Extinct genus of fishes

Aspidichthys ("shield fish") is a genus of large, distinctively tuberculated arthrodire placoderm of uncertain affinities from Upper Devonian marine strata in the Eastern United States and Europe.

==Anatomy==
The dermal surfaces of the thick bones are decorated with an irregular arrangement of large, rounded tubercles. Some specimens may display patterns of "imperfectly concentric rows." The long median dorsal plate is subrectangular in shape, and is gently bent along the midline, which tends to have a corresponding low ridge, and a posteriorly placed carinal process on the dorsal surface. In 1938, Schmidt made a restoration of A. ingens as a large-bodied, small-headed arthrodire with tremendous orbits after the now-lost holotype of that species.

==Taxonomy==
The taxonomic relationships of the genus remain uncertain. Miles, 1973, suggested the genus was related to the Euleptaspidae, though, this is disproved through noting the drastically different proportions of the nuchal and median dorsal plates. Schmidt's restoration of the animal as having a large body and a small head has led some paleontologists to suspect a relationship with the holonematids. However, this relationship is also doubtful, as the holonematids' median dorsal plates differ from those of Aspidichthys by the former being more narrower, having a low keel, and having no carinal process.

==Species==
A. clavatus is the type species, and is known from distinctive fragments found in the Frasnian-aged Huron and Olentangy Shales of Ohio. It has a "gently folded" median dorsal plate, and has a low crest placed on the posterior end of the median dorsal's midline. The length of the median dorsal ranges from 39 to 44 centimeters.

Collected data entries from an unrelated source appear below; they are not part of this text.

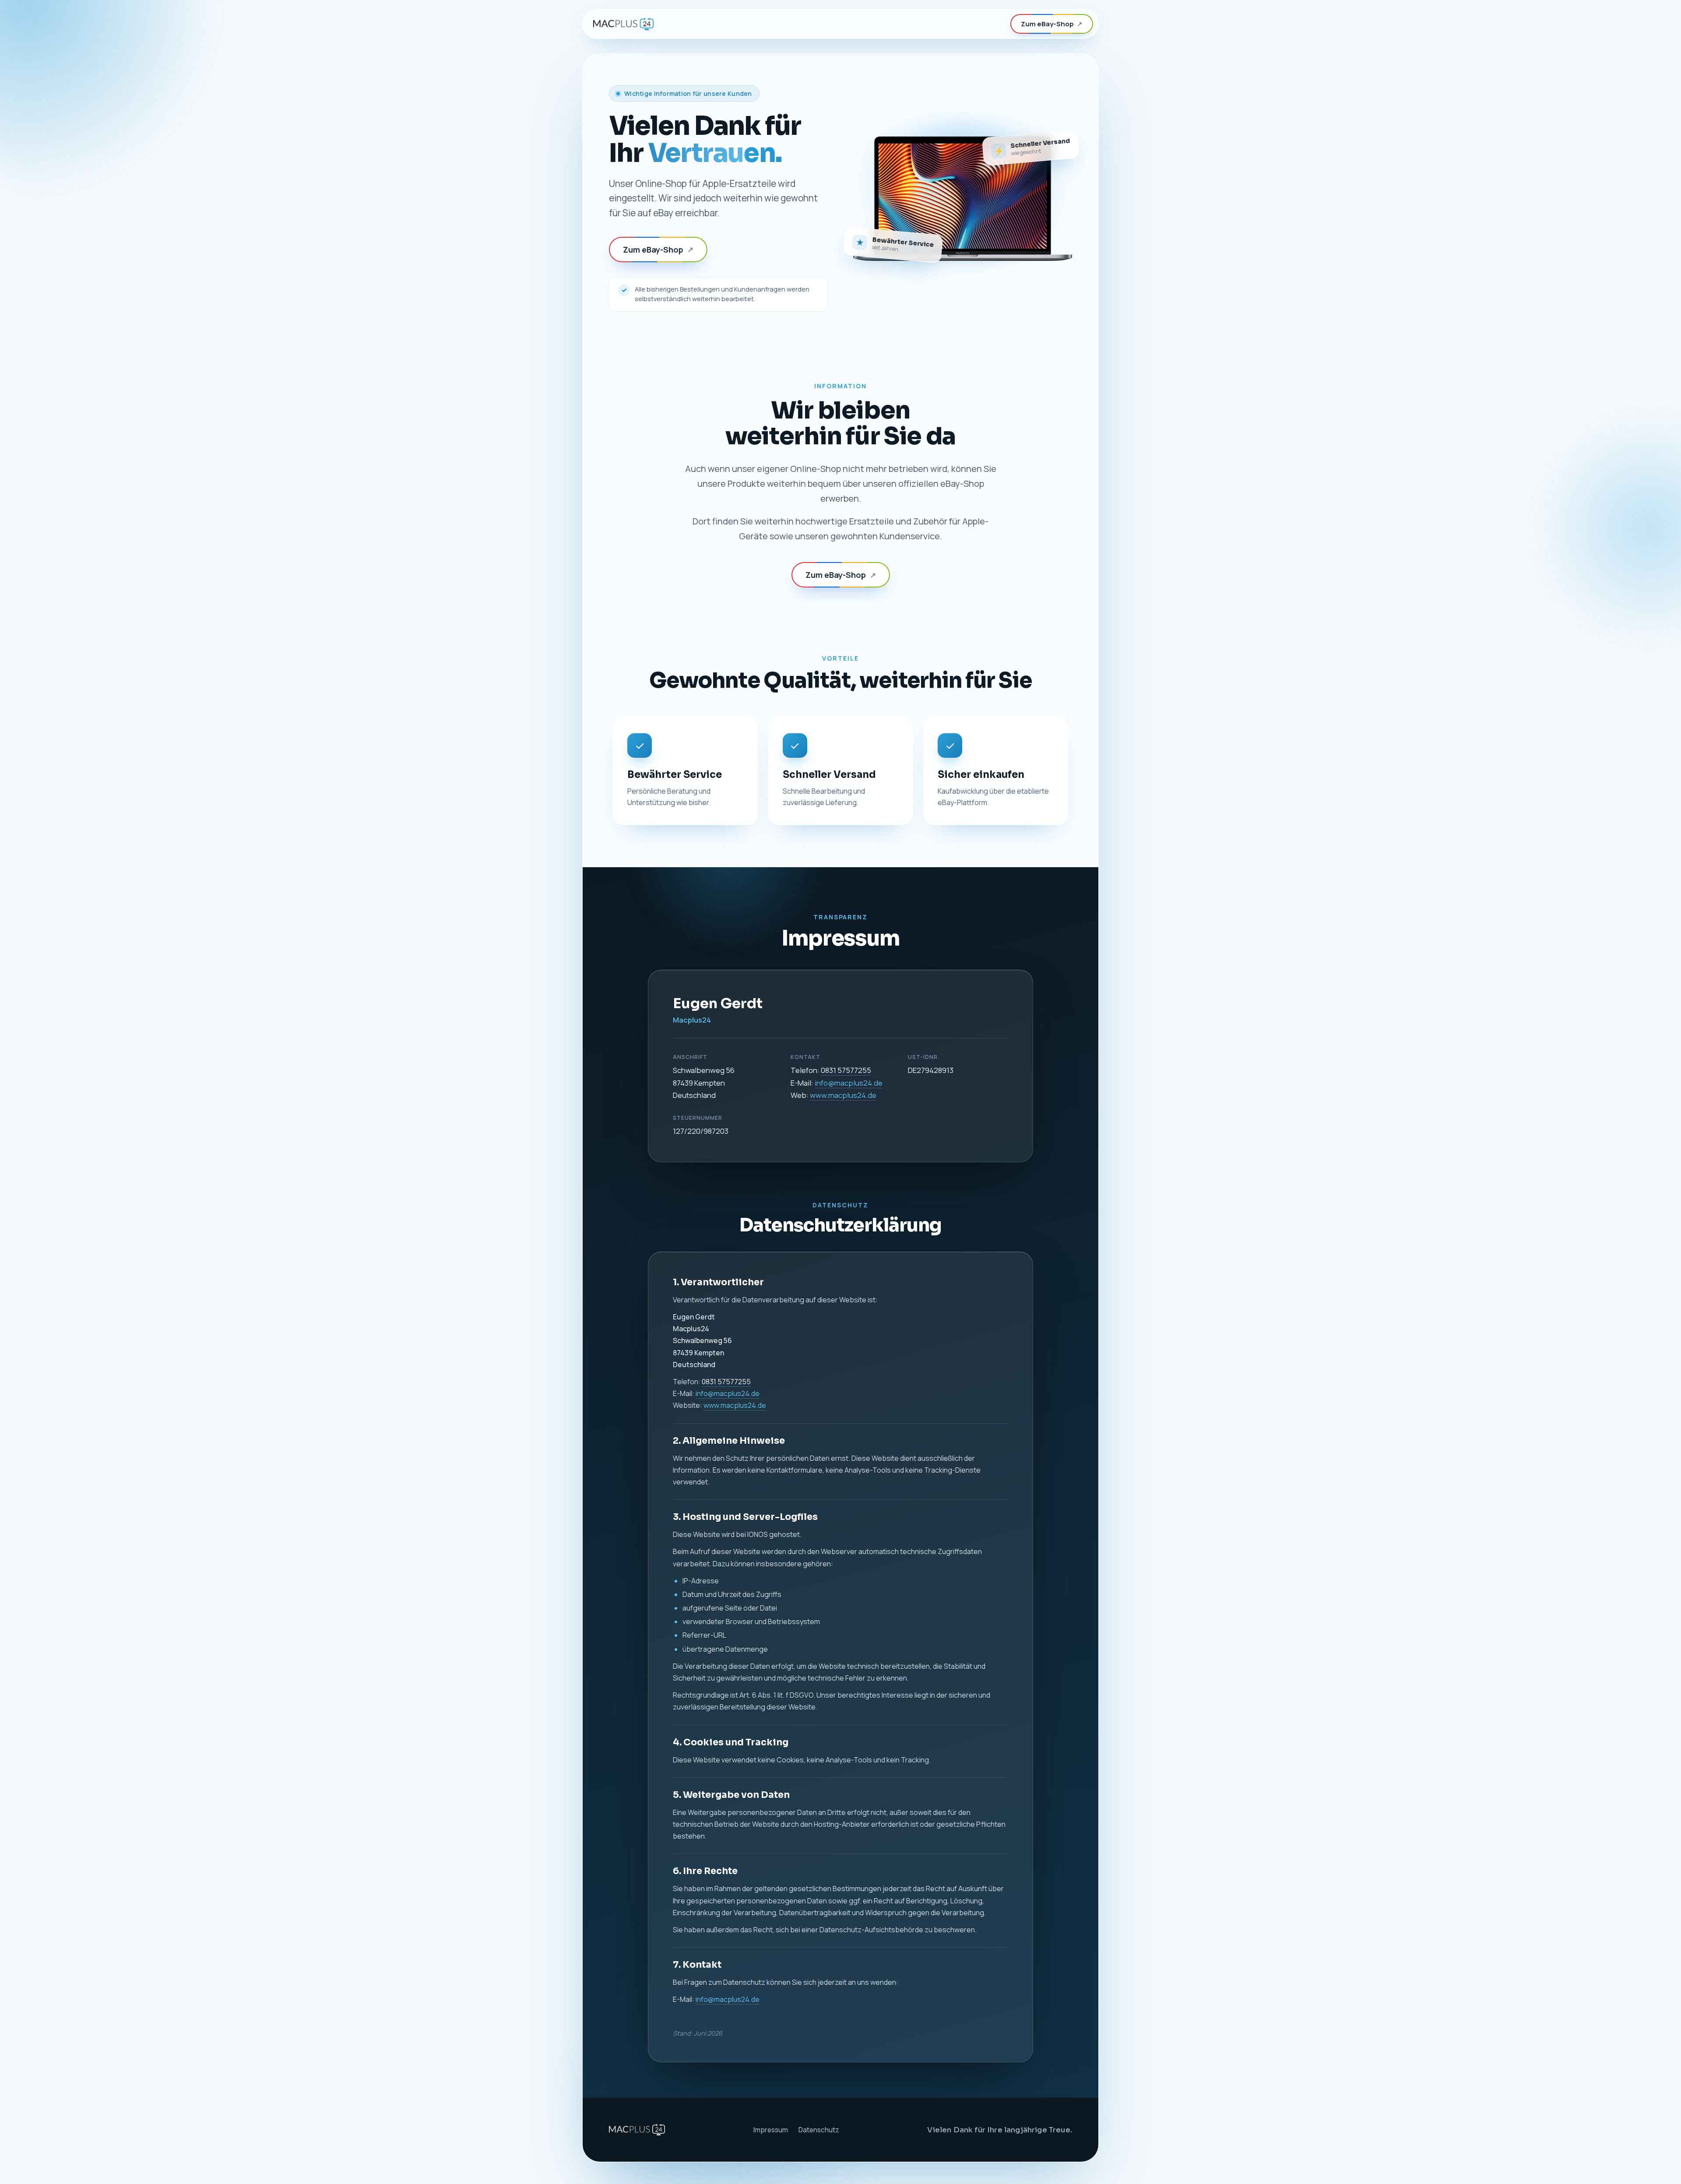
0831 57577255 (846, 1070)
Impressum (770, 2130)
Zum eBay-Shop (1052, 23)
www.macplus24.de (843, 1095)
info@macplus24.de (849, 1083)
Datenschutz (818, 2130)
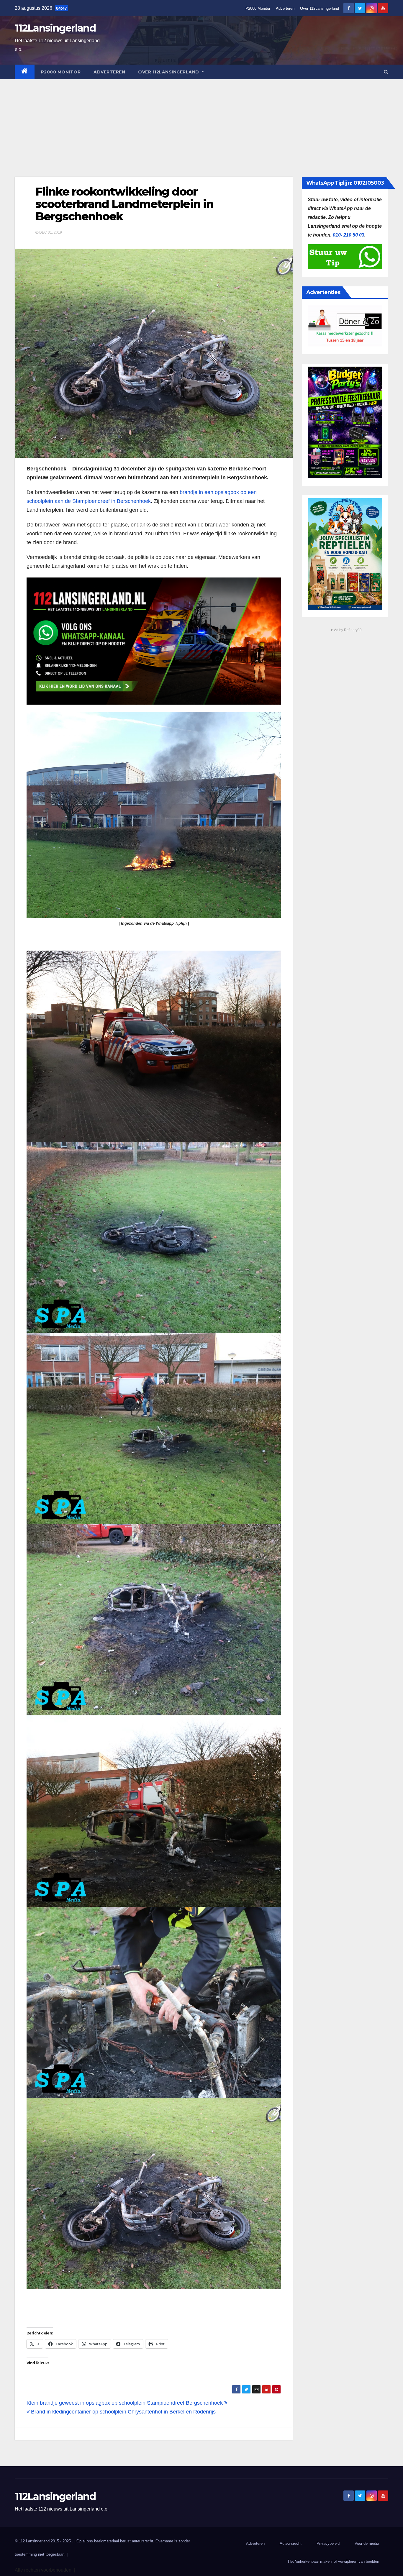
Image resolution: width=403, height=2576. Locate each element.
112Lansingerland (55, 28)
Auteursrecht (291, 2543)
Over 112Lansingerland (319, 8)
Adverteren (285, 8)
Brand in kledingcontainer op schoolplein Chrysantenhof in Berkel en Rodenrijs (123, 2412)
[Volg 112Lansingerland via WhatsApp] (154, 641)
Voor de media (367, 2543)
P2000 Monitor (257, 8)
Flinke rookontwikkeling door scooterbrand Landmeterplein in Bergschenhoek (124, 204)
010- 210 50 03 (348, 234)
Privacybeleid (328, 2543)
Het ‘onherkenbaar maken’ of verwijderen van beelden (333, 2561)
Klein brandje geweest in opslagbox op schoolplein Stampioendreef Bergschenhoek (125, 2403)
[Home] (25, 72)
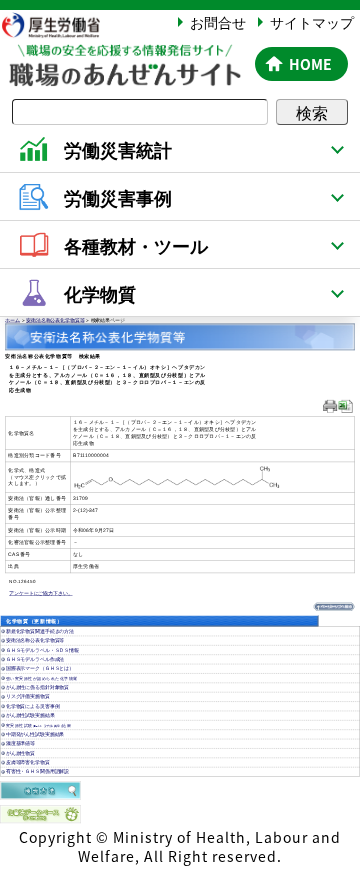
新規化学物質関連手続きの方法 (40, 631)
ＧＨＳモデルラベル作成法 (35, 659)
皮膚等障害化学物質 (28, 762)
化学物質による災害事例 (33, 706)
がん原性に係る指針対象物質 (37, 687)
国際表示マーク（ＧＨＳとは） (40, 669)
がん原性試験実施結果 (30, 715)
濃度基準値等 (20, 744)
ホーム (12, 320)
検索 (312, 112)
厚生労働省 (60, 24)
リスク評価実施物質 (28, 697)
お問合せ (218, 22)
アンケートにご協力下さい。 (40, 593)
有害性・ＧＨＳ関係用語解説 (37, 772)
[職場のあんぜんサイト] (124, 56)
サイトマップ (312, 22)
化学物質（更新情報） (34, 621)
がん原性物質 (20, 753)
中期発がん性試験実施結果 (35, 734)
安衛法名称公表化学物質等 (55, 320)
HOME (310, 64)
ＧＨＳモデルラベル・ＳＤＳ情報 (42, 650)
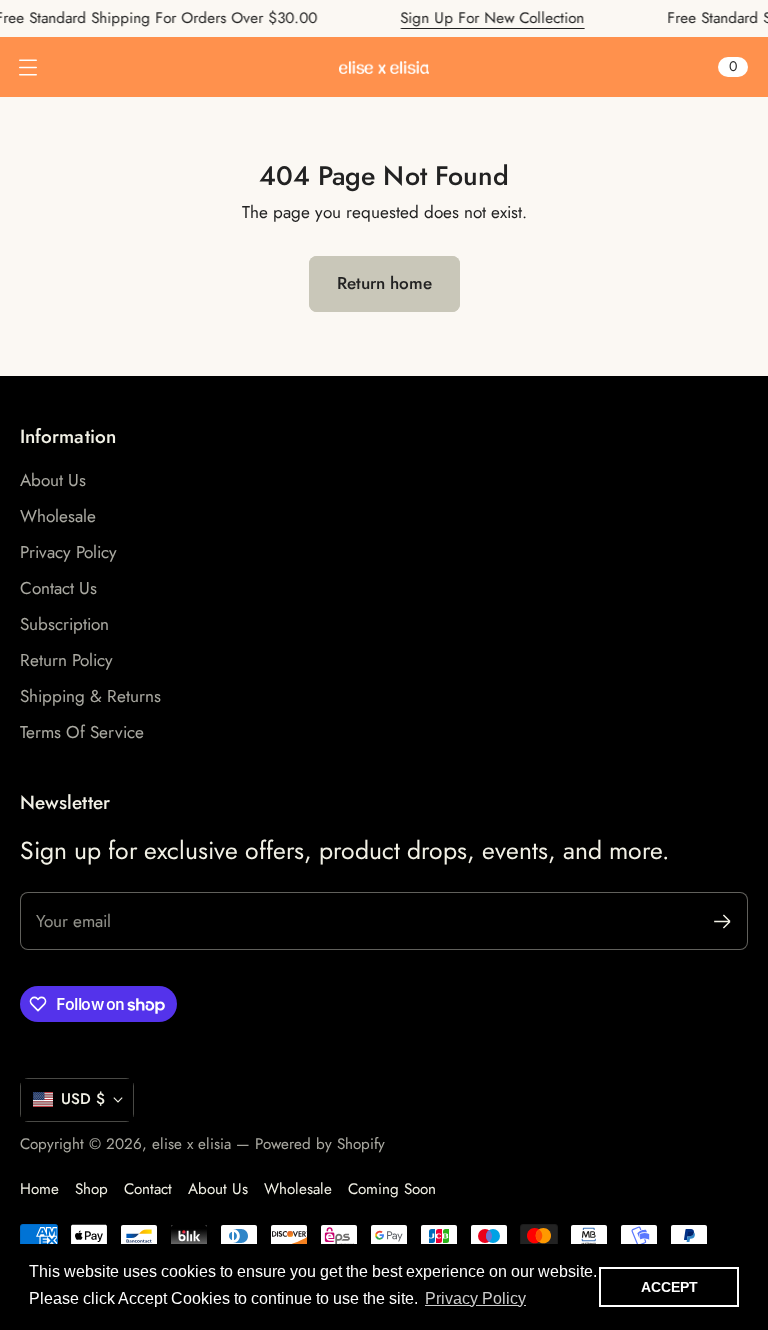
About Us (53, 480)
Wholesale (58, 516)
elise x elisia (191, 1144)
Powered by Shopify (320, 1144)
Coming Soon (392, 1189)
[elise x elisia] (384, 67)
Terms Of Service (82, 732)
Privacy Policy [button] (475, 1298)
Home (39, 1189)
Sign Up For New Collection (476, 18)
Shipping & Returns (90, 696)
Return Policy (66, 660)
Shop (91, 1189)
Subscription (64, 624)
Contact (148, 1189)
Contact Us (58, 588)
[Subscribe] (722, 921)
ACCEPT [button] (669, 1287)
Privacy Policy (68, 552)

Aspidichthys ingens is a second, tremendously large species, known from Frasnian-aged strata of Rheinland, Germany, the Holy Cross Mountains of Poland, Moroccan strata, and possibly from Iran. The 80 centimeter-long nuchal plate is much more steeply-folded than that of A. clavatus. According to Dennison 1978, the huge size of the nuchal plate makes A. ingens "the largest arthrodire in Europe."